(TASK ITEM) A word-for-word copy of the lines from the one holding "Image resolution: width=1146" through the final line of the records below is the only output asked for.
+++ DATA FOR THIS TASK +++
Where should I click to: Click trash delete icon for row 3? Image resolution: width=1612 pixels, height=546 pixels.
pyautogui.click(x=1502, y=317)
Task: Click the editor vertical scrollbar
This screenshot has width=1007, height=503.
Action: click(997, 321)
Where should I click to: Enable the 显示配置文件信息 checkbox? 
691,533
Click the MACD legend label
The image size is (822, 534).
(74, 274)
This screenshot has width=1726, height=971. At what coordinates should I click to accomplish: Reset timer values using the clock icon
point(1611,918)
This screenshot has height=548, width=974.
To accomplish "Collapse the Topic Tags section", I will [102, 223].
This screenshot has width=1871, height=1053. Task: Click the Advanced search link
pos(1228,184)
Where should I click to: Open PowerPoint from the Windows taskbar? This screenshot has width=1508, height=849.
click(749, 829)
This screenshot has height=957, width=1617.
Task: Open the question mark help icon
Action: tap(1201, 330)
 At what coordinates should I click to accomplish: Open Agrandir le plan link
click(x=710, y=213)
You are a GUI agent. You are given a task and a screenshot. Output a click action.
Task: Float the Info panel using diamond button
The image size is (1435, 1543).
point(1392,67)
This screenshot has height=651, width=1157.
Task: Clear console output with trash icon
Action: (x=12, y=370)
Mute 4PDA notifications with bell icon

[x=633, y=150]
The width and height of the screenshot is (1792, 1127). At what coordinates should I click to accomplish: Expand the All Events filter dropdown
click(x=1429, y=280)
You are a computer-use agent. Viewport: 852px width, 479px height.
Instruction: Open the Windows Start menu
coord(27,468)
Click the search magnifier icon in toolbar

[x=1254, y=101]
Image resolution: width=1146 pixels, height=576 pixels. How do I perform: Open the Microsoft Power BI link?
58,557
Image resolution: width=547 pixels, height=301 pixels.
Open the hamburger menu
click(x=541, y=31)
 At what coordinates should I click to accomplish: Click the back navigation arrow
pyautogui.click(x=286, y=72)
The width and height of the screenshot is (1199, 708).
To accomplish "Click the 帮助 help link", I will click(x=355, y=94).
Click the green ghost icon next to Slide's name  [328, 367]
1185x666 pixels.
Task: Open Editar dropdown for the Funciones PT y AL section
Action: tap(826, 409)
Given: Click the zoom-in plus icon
+++
(ANSWER TO THIS TASK)
Image resolution: width=1146 pixels, height=576 pixels. How do I perform: Open the Microsoft Power BI link?
58,557
Image resolution: width=547 pixels, height=301 pixels.
Open the hamburger menu
click(x=541, y=31)
 At what coordinates should I click to accomplish: Click the back navigation arrow
pyautogui.click(x=286, y=72)
The width and height of the screenshot is (1199, 708).
To accomplish "Click the 帮助 help link", I will click(x=355, y=94).
Click the green ghost icon next to Slide's name  [328, 367]
1185x666 pixels.
Task: Open Editar dropdown for the Funciones PT y AL section
Action: tap(826, 409)
Given: Click the zoom-in plus icon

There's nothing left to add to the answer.